Around that time, the son of Jonathan Leopold, a Burlington College board member, purchased a small resort in the Bahamas called Andro’s Beach Club and an accompanying hotel, Nathan’s Lodge.
Leopold served with Sanders in the Burlington city government – as mayor, Sanders appointed Leopold city treasurer – before becoming embroiled in scandal involving millions of dollars in payments to a Burlington telecommunications company.
Sen. Sanders has described Leopold as so close a friend as to be considered “family.” He reportedly discouraged Sanders’ socialist impulses early in their careers. Efforts to reach Leopold were unsuccessful.
Shortly after Leopold’s son, also named Jonathan, purchased the resort, Burlington College began writing it large checks for all-inclusive stays for its study abroad students.
The younger Leopold later said during a deposition related to a lawsuit filed by a student who was injured at the rest that he conducted boat tours and snorkeling trips “on behalf of Burlington College.”
From 2009 through 2011, when O’Meara Sanders stepped down as president of the school, it paid the resort about $68,000, according to annual tax filings. The payments stopped the year after she left the position.

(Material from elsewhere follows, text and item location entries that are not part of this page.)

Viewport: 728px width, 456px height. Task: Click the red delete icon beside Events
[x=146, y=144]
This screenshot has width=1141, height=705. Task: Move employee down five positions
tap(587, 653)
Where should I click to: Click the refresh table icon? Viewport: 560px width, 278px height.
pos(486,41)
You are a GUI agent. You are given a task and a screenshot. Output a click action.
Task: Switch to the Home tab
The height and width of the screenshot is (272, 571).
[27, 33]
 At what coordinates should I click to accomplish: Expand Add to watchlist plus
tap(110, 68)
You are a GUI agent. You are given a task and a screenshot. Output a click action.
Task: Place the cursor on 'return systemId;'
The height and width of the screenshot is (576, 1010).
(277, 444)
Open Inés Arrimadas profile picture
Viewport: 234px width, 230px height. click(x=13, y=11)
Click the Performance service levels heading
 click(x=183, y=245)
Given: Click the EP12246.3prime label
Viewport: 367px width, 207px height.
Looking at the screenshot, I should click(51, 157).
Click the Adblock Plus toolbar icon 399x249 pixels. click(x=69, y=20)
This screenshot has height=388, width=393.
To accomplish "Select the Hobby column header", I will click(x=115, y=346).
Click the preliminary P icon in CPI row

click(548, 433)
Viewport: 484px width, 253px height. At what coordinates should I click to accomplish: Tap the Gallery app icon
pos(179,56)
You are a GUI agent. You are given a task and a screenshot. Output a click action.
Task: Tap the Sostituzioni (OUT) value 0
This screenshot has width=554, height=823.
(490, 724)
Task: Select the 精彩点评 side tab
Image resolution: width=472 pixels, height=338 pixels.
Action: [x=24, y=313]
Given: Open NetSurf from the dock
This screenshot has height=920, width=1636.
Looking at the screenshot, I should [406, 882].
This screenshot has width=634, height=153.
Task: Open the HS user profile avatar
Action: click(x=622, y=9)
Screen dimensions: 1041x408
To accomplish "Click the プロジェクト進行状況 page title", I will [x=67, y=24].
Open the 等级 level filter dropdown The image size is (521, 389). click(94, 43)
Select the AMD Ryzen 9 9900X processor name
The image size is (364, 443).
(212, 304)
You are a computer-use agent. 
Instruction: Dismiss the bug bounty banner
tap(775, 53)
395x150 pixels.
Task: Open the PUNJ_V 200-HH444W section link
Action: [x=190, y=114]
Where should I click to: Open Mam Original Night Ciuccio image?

Her departure was a source of controversy. She reportedly overstated pledged contributions to the school in order to secure a loan from the Roman Catholic Diocese of Burlington. The diocese lost between $1.5 million and $2 million on the deal, according to local reports.
By that time, the school had paid huge sums to the Vermont Woodworking School, which is run by Driscoll. The college eventually paid the school more than $500,000 for classes at its Fairfax, Vt., campus, about 30 miles from Burlington.
Burlington College even established a Master of Fine Arts program in woodworking with leased space at the school as its major facility.
Tax filings show that the college continued paying the woodworking school in the year after O’Meara Sanders left, but stopped doing so the year after that.
The Sanders campaign did not respond to a request for comment.